Même si le lien qu’il entretenait avec sa sœur n’était pas aussi fort que celui qu’il partageait avec Mara, Luke sentit une vague de soupçon en provenance de Leia. Toute cette opération commençait à porter la marque de Borsk Fey’lya. Ce qui souleva automatiquement la question de ce que le Chef de l’Etat attendait en retour et des doutes sur l’identité de ceux qui pouvaient être au courant de l’opération. Une bataille toute simple était en train de prendre des allures de plus en plus compliquées. Mais l’offre de Wedge était bien trop généreuse pour être refusée.
– Siffleur ? Qu’est-ce que tu en penses ? demanda Luke. Tu veux toujours essayer de choper ce yammosk ?
– Plus que jamais, répondit Saba. Ce serait même un honneur que de chasser aux côtés du colonel Darklighter.
– Bon, vous deux, arrangez-vous entre vous pour les détails, dit Luke. A tous les autres, vérifiez vos coordonnées de saut et n’hésitez pas à désintégrer tout ce que vous rencontrerez et qui ressemblerait de près ou de loin à un rocher. Contrôle ? Quand vous voulez…
– Ici Contrôle, dit Corran. Transmission immédiate des coordonnées des routes d’évasion de Talfaglio. Escadron Apôtres, hyperespace à mon signal. Trois, deux, un, top !
Les Apôtres de Kyp filèrent en avant dans un éclair de traînées ioniques bleutées et disparurent dans l’hyperespace. Luke changea à nouveau les réglages de son écran tactique pour afficher les environs de Talfaglio. Une minute plus tard, il vit l’escadron pénétrer dans le système et foncer vers les signaux lumineux jaune représentant les appareils Yuuzhan Vong retenant les vaisseaux des otages en orbite. Le puits gravifique de la planète Talfaglio les empêcherait d’émerger en plein champ de bataille, mais Luke savait que Corran avait besoin de quelques minutes pour calculer avec précision l’arrivée de leur propre flotte.

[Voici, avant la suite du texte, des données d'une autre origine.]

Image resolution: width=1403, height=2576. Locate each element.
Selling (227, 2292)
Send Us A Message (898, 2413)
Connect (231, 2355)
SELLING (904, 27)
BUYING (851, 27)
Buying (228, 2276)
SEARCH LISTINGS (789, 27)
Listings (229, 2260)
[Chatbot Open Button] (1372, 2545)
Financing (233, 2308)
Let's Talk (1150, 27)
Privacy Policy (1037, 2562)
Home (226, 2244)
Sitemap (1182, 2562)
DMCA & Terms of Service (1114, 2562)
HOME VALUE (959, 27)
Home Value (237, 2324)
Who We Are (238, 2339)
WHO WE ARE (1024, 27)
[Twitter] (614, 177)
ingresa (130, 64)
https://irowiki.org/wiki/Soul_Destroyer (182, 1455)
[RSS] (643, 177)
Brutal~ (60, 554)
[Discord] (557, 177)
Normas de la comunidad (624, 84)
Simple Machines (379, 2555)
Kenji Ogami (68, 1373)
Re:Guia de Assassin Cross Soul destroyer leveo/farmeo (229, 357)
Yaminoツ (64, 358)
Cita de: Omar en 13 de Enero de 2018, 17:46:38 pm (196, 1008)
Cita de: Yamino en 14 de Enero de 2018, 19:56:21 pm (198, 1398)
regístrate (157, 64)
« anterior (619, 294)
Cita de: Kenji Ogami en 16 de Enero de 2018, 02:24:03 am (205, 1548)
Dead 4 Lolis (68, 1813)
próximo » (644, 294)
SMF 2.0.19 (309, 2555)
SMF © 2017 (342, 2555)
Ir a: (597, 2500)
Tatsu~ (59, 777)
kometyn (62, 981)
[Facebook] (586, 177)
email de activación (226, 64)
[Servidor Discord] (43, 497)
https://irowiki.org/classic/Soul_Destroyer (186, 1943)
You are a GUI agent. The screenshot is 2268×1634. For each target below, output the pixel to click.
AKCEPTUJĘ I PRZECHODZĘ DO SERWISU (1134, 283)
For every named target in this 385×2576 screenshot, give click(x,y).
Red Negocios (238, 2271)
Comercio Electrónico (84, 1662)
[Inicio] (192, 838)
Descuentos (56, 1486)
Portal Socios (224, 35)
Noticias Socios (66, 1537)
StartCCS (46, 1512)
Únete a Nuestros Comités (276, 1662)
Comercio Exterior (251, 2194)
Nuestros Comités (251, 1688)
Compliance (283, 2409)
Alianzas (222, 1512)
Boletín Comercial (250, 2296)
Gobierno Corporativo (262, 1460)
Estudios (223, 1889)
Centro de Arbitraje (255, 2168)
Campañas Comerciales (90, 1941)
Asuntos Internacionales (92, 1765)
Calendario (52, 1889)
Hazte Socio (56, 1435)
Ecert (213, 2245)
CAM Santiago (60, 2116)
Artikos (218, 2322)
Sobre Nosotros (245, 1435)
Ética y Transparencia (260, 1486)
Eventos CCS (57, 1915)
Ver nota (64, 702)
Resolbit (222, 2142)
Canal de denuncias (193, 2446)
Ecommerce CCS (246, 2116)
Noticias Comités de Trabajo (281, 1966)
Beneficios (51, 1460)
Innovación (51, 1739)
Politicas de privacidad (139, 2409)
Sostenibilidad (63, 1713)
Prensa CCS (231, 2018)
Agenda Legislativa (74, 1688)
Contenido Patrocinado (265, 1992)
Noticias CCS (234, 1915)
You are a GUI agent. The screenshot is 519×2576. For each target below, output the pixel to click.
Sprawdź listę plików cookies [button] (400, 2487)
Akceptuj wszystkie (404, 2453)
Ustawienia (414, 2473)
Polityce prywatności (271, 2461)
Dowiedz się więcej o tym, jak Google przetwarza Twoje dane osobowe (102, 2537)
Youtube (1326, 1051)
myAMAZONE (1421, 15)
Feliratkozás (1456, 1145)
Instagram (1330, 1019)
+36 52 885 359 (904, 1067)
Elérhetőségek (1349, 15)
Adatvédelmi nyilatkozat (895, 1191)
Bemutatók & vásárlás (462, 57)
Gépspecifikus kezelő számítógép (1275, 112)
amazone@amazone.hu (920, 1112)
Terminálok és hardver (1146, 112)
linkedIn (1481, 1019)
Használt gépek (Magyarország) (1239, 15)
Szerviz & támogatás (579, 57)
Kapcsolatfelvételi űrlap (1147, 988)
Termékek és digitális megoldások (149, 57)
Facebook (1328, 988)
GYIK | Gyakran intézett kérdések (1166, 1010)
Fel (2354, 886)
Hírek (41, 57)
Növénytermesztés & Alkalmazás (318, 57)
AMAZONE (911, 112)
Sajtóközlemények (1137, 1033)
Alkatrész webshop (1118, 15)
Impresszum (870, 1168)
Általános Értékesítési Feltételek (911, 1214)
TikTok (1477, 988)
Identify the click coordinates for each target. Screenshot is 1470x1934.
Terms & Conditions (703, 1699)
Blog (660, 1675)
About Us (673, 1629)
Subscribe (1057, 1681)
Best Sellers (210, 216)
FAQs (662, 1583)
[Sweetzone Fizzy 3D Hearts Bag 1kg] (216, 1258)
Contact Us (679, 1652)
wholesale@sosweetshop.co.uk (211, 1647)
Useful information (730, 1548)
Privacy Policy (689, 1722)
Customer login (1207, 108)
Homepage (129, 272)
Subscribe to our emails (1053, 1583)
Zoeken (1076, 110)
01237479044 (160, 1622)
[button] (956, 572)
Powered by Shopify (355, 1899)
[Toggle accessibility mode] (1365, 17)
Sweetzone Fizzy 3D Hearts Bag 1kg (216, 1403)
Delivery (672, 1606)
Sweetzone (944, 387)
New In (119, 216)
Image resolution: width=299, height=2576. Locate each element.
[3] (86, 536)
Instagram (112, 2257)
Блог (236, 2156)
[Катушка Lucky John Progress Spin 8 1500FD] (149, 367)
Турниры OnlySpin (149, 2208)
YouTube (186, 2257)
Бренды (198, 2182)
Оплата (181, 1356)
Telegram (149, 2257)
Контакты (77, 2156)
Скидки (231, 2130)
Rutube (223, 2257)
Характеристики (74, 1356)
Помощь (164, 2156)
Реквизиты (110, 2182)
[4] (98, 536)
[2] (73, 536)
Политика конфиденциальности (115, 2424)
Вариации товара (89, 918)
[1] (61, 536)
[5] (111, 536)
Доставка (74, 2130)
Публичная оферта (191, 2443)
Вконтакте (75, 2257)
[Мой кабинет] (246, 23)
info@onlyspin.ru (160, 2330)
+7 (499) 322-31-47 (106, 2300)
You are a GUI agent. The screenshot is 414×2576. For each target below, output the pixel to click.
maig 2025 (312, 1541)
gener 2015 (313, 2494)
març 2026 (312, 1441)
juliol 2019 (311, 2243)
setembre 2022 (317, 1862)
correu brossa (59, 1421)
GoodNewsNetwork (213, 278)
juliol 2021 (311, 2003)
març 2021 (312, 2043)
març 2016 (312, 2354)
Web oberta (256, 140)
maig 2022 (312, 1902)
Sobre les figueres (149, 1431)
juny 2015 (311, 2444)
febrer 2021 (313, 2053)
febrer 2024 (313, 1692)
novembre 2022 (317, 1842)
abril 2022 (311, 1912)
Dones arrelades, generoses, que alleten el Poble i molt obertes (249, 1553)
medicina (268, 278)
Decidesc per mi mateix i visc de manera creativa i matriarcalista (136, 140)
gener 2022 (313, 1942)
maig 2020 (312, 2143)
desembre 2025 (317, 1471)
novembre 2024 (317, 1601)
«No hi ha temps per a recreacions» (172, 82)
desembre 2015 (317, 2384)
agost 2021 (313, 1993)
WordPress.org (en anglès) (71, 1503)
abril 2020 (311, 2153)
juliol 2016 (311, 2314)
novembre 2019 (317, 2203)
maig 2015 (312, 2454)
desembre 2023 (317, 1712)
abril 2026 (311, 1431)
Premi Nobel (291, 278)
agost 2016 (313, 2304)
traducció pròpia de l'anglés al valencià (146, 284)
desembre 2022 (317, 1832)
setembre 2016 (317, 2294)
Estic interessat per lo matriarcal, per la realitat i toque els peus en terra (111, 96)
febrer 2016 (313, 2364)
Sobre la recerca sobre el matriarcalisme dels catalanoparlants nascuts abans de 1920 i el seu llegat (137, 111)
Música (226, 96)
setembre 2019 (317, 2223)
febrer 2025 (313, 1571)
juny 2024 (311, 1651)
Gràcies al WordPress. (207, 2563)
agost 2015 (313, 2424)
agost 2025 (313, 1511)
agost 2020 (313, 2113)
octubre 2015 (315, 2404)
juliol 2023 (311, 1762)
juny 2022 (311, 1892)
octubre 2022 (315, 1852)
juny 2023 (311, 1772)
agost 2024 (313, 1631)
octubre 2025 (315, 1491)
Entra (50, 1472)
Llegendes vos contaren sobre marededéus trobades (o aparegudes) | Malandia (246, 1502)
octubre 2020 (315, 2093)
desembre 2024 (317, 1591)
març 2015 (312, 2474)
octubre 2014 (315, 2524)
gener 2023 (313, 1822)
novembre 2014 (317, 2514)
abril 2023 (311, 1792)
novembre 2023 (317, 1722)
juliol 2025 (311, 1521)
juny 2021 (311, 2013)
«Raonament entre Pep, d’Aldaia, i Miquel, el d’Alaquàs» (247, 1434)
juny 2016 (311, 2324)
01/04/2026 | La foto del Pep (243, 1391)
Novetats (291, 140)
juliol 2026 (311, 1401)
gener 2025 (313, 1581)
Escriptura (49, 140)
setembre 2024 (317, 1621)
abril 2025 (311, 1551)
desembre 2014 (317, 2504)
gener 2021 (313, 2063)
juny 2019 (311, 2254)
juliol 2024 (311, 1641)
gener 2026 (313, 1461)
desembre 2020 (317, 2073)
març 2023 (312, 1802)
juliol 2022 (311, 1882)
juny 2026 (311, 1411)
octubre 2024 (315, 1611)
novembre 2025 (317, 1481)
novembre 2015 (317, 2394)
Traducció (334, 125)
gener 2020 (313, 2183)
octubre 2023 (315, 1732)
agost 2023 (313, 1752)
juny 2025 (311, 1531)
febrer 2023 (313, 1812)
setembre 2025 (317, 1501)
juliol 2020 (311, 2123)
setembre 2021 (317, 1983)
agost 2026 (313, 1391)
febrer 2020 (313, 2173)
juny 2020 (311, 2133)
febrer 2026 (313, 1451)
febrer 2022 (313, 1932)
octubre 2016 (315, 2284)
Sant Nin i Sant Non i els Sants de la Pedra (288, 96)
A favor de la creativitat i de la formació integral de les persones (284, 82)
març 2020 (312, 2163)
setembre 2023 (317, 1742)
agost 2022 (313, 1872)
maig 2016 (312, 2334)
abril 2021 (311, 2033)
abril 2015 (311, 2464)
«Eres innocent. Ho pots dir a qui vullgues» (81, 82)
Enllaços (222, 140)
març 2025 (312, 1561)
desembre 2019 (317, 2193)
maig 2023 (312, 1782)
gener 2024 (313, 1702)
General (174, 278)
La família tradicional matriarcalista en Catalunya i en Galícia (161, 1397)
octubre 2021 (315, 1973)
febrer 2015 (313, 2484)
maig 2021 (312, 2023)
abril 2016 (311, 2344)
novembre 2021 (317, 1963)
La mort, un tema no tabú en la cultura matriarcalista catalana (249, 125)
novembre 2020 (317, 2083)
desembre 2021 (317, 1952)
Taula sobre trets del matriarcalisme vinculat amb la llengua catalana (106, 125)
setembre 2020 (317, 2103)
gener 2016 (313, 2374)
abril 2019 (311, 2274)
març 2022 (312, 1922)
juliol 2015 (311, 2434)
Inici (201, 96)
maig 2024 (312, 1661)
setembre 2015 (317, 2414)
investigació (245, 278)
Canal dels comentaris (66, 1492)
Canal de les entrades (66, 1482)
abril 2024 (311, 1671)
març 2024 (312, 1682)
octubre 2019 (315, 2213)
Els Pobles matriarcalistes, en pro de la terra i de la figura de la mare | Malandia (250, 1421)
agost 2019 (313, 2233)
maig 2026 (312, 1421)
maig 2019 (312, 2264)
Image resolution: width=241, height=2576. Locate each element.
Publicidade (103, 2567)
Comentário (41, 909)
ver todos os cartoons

Les Apôtres s’approchèrent du blocus et Kyp ordonna à son escadron de resserrer la formation. Les vaisseaux plongèrent sur le croiseur léger le plus proche. Une demi-douzaine de corvettes Vong abandonnèrent leurs postes pour défendre le plus gros vaisseau et de longues langues de plasma se mirent soudainement à jaillir du croiseur lui-même. Sur l’écran, les Apôtres semblèrent fusionner en un seul et même témoin lumineux et continuèrent d’avancer. Les pilotes tanguaient et viraient comme un seul homme, se remplaçant régulièrement à la tête de la formation pour présenter en permanence un front de boucliers à pleine puissance face à leurs ennemis.
L’escadron de Kyp commença à décocher des rayons laser bleutés sur le croiseur léger. D’autres corvettes ennemies foncèrent alors sur les Apôtres, abandonnant les positions de défense qu’elles occupaient dans le blocus. Jusqu’ici, tout allait bien. Les Yuuzhan Vong semblaient penser qu’il s’agissait encore d’une opération isolée, d’une tentative désespérée de sauver les réfugiés condamnés.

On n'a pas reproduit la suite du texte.